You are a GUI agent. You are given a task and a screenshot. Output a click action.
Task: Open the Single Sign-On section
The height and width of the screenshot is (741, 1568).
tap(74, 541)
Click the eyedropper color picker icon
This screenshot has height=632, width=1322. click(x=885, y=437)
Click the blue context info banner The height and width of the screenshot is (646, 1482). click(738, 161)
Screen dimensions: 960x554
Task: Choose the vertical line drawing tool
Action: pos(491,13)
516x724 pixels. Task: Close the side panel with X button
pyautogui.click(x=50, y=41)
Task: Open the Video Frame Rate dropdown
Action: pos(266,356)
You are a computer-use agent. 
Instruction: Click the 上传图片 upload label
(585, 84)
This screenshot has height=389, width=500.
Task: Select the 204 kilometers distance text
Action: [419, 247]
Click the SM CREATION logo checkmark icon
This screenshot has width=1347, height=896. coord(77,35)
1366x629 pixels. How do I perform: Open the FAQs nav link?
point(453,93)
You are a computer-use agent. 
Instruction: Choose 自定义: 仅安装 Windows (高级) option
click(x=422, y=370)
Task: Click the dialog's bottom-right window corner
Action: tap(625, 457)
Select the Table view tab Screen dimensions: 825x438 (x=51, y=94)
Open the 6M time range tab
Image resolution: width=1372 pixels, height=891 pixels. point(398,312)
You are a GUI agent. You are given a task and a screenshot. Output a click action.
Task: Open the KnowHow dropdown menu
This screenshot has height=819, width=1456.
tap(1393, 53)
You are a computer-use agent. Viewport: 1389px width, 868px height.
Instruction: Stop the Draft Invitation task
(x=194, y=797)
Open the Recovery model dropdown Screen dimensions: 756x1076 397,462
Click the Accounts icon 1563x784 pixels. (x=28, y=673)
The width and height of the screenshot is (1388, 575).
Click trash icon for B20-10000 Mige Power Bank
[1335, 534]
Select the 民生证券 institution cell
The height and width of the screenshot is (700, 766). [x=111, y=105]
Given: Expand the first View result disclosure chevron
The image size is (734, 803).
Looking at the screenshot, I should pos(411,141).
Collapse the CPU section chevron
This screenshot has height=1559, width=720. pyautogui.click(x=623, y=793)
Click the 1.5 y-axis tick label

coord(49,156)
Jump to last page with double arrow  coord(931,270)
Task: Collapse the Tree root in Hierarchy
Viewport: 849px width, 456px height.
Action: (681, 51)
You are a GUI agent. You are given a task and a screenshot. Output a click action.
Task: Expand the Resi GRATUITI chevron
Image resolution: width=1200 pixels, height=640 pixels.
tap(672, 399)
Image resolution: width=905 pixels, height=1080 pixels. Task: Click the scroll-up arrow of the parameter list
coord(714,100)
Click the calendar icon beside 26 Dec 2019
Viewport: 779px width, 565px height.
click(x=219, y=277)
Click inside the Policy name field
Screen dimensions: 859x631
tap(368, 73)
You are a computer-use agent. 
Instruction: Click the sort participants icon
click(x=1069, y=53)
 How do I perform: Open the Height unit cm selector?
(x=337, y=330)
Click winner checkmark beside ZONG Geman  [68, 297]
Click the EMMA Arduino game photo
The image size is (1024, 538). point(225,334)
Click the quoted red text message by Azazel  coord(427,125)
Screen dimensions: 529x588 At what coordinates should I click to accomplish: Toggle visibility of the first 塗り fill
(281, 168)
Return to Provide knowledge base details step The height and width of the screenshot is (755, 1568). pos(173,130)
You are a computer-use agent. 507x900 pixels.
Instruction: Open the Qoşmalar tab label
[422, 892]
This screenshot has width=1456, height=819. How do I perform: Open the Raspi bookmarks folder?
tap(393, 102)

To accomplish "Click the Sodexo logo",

• • •

Exercise details.
Return every record above exactly, line by line.

Exercise response.
You are a GUI agent. You are given a task and a screenshot. Output a click action.
Task: Open the Single Sign-On section
The height and width of the screenshot is (741, 1568).
tap(74, 541)
Click the eyedropper color picker icon
This screenshot has height=632, width=1322. click(x=885, y=437)
Click the blue context info banner The height and width of the screenshot is (646, 1482). click(738, 161)
Screen dimensions: 960x554
Task: Choose the vertical line drawing tool
Action: pos(491,13)
516x724 pixels. Task: Close the side panel with X button
pyautogui.click(x=50, y=41)
Task: Open the Video Frame Rate dropdown
Action: pos(266,356)
You are a computer-use agent. 
Instruction: Click the 上传图片 upload label
(585, 84)
This screenshot has height=389, width=500.
Task: Select the 204 kilometers distance text
Action: [419, 247]
Click the SM CREATION logo checkmark icon
This screenshot has width=1347, height=896. coord(77,35)
1366x629 pixels. How do I perform: Open the FAQs nav link?
point(453,93)
You are a computer-use agent. 
Instruction: Choose 自定义: 仅安装 Windows (高级) option
click(x=422, y=370)
Task: Click the dialog's bottom-right window corner
Action: tap(625, 457)
Select the Table view tab Screen dimensions: 825x438 (x=51, y=94)
Open the 6M time range tab
Image resolution: width=1372 pixels, height=891 pixels. point(398,312)
You are a GUI agent. You are given a task and a screenshot. Output a click action.
Task: Open the KnowHow dropdown menu
This screenshot has height=819, width=1456.
tap(1393, 53)
You are a computer-use agent. Viewport: 1389px width, 868px height.
Instruction: Stop the Draft Invitation task
(x=194, y=797)
Open the Recovery model dropdown Screen dimensions: 756x1076 397,462
Click the Accounts icon 1563x784 pixels. (x=28, y=673)
The width and height of the screenshot is (1388, 575).
Click trash icon for B20-10000 Mige Power Bank
[1335, 534]
Select the 民生证券 institution cell
The height and width of the screenshot is (700, 766). [x=111, y=105]
Given: Expand the first View result disclosure chevron
The image size is (734, 803).
Looking at the screenshot, I should pos(411,141).
Collapse the CPU section chevron
This screenshot has height=1559, width=720. pyautogui.click(x=623, y=793)
Click the 1.5 y-axis tick label

coord(49,156)
Jump to last page with double arrow  coord(931,270)
Task: Collapse the Tree root in Hierarchy
Viewport: 849px width, 456px height.
Action: (681, 51)
You are a GUI agent. You are given a task and a screenshot. Output a click action.
Task: Expand the Resi GRATUITI chevron
Image resolution: width=1200 pixels, height=640 pixels.
tap(672, 399)
Image resolution: width=905 pixels, height=1080 pixels. Task: Click the scroll-up arrow of the parameter list
coord(714,100)
Click the calendar icon beside 26 Dec 2019
Viewport: 779px width, 565px height.
click(x=219, y=277)
Click inside the Policy name field
Screen dimensions: 859x631
tap(368, 73)
You are a computer-use agent. 
Instruction: Click the sort participants icon
click(x=1069, y=53)
 How do I perform: Open the Height unit cm selector?
(x=337, y=330)
Click winner checkmark beside ZONG Geman  [68, 297]
Click the EMMA Arduino game photo
The image size is (1024, 538). point(225,334)
Click the quoted red text message by Azazel  coord(427,125)
Screen dimensions: 529x588 At what coordinates should I click to accomplish: Toggle visibility of the first 塗り fill
(281, 168)
Return to Provide knowledge base details step The height and width of the screenshot is (755, 1568). pos(173,130)
You are a computer-use agent. 507x900 pixels.
Instruction: Open the Qoşmalar tab label
[422, 892]
This screenshot has width=1456, height=819. How do I perform: Open the Raspi bookmarks folder?
tap(393, 102)

To accomplish "Click the Sodexo logo",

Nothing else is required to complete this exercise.